Further, as the baby boomer generation ages, the number of seniors seeking prompt medical attention, whether or not the “emergency” characteristic is merited, will increase before it starts to abate.
This is an issue requiring an EMS boost in the near term, as well as a longer-term pursuit of ways to reduce the public reliance on the most expensive forms of medical intervention.
That’s why lawmakers should act during the current session to fill a request to fund an increase in EMS capacity, three new units to provide more 24/7 ambulance service. It’s a proposal that was put off last year.
As Dr. Libby Char rightly underscored during a legislative briefing last week, “That need doesn’t go away just because it wasn’t approved last year.”
Char was speaking before a joint hearing of the Senate Commerce, Consumer Protection and Health and the House Health and Human Services committees. She chairs the state EMS Advisory Committee, established by law to advise the state Department of Health and which has been seeking new ambulance units on Hawaii island and Kauai since the 2016 session.
A separate request for Oahu expansion was made on the basis of the growing need on this island.
The total for the three units would be about $5 million each year. That is a justified investment, with the realization that lives are truly at stake.
There’s quite a bit of data that support the two budget bills sitting in the hopper for the expansions. The most persuasive argument: The status quo is overwhelming EMS crews, said Honolulu Emergency Services Director Jim Howe, who added that response times have grown longer as the call volume increased.
State records show EMS responses rising by about 3 percent a year since 2012,with the growth in the rate for elderly patients growing even faster.

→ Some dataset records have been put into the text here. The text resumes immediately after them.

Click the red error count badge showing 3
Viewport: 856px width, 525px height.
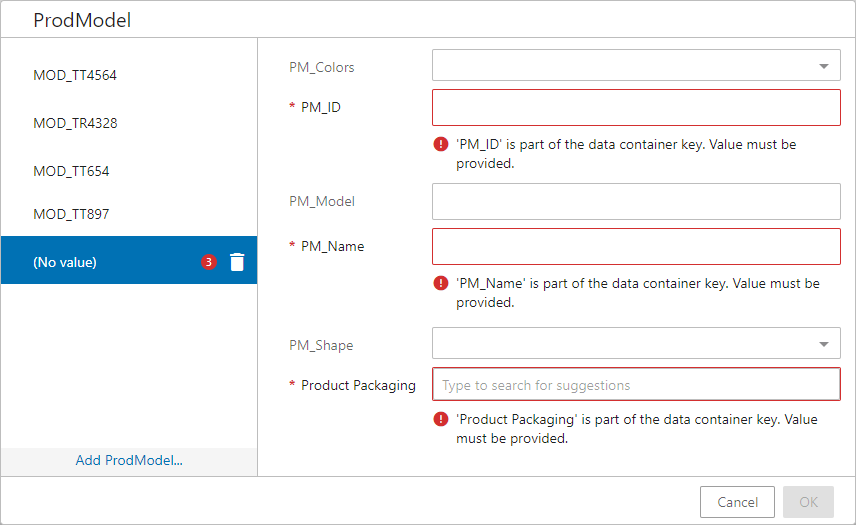point(209,262)
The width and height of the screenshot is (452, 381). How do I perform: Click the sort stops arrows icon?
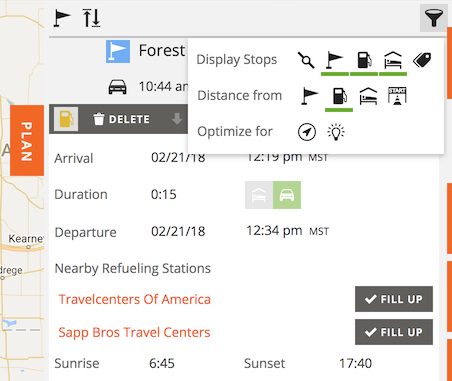pyautogui.click(x=91, y=18)
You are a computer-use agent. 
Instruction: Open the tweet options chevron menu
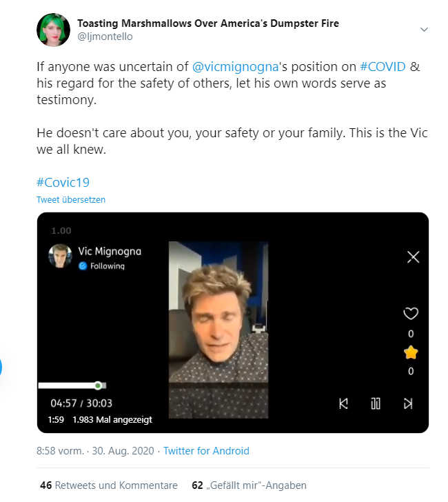point(424,30)
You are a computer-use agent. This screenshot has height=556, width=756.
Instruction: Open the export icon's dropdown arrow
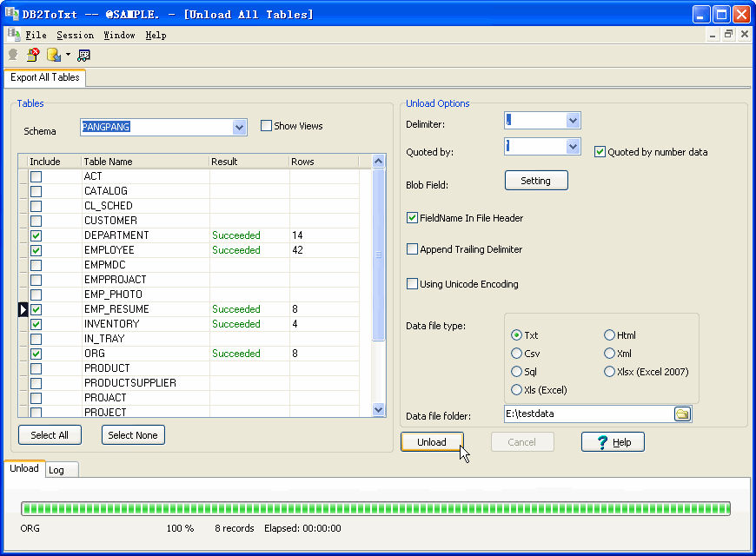[x=68, y=55]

Also accelerating are the reports from homeless patients. These calls represented 8.5 percent of the 2016 total, whereas the calls from the homeless in 2012 was a 6.2 percent share of the total — most making multiple EMS calls.
Finding less costly protocols for treating these groups is crucial. Prevention remains paramount as the route to more cost-effective health care, but it can’t quickly displace the need for acute treatment. Fortunately, there are already more-efficient models worth replicating, and policy changes proposed that would help encourage their use.
At the John A. Burns School of Medicine, one form of outreach launched a decade ago — the private nonprofit Hawaii H.O.M.E (Homeless Outreach and Medical Education) Project — has shown success. Enlisting the work of supervising physicians as well as students, its service sites are linked by a mobile clinic. That is a proven means of meeting the needs of homeless populations, many of them including the elderly.
Additionally, a private-sector organization is moving on a plan to convert a four-story building in Iwilei to a complex that will include an urgent-care center, shelter and other services for the homeless. It also would provide a place for treating the most critical patients for up to a month.
These developments are encouraging, but they need support by lawmakers to enable emergency-
treatment reimbursement for facilities that fall short of a hospital emergency room. EMS efforts to get that change in the law deserve full consideration.
These strategies, and others that make sense, must be vigorously pursued in the years ahead. But more immediately, emergency-care advocates have made a strong case for adding to Hawaii’s ambulance corps, and the measures — House Bills 313 and 1313 — should be part of the budget.